Homocysteine (Hcy) is an excitatory amino acid that contains thiol group and derives from the methionine metabolism. It increases vulnerability of the neuronal cells to excitotoxic and oxidative damage. This study aimed to investigate the hyperhomocysteinemia (hHcy) effects on rat cerebellum and the possible protective role of quercetin administration in Hcy-treated rats, using behavioral and biochemical analyzes. To this end, the adult male rats were divided randomly into the control group that received vehicle, Hcy group received Hcy (400μg/kg), Hcy + Que group received Hcy + quercetin (50 mg/kg), quercetin group received quercetin for 14 days.
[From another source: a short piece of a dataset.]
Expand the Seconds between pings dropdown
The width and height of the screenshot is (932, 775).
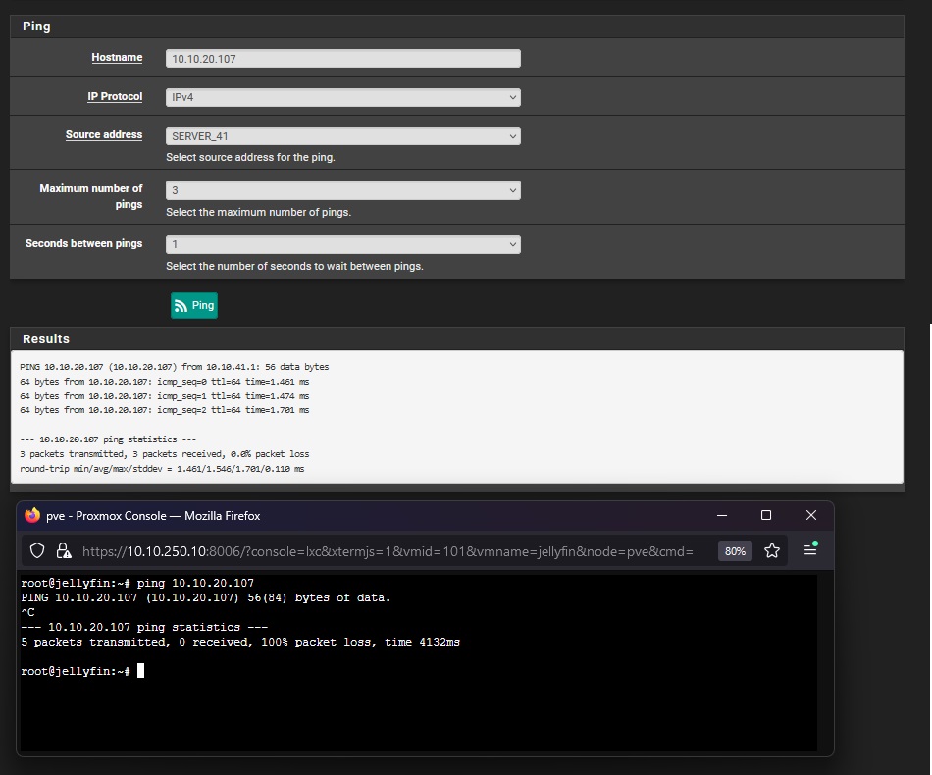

On Day 14 after the final treatment, lipid peroxidation level, the superoxide dismutase (SOD), and glutathione peroxidase (GPx) activities were evaluated in the cerebellum. After completion of treatment, the rat's performance on rotarod and locomotor activity was evaluated. The results showed that Hcy treatment elicited cerebellar lipid peroxidation, impaired locomotor activity and increased latency to fall on the rotarod. Quercetin failed to attenuate significantly motoric impairment, increased significantly the cerebellar lipid peroxidation and GPx activity in the Hcy + Que group. Our results suggest that Hcy induced cerebellar toxicity and quercetin had no significant protective effects against Hcy toxicity in the cerebellum of adult rats.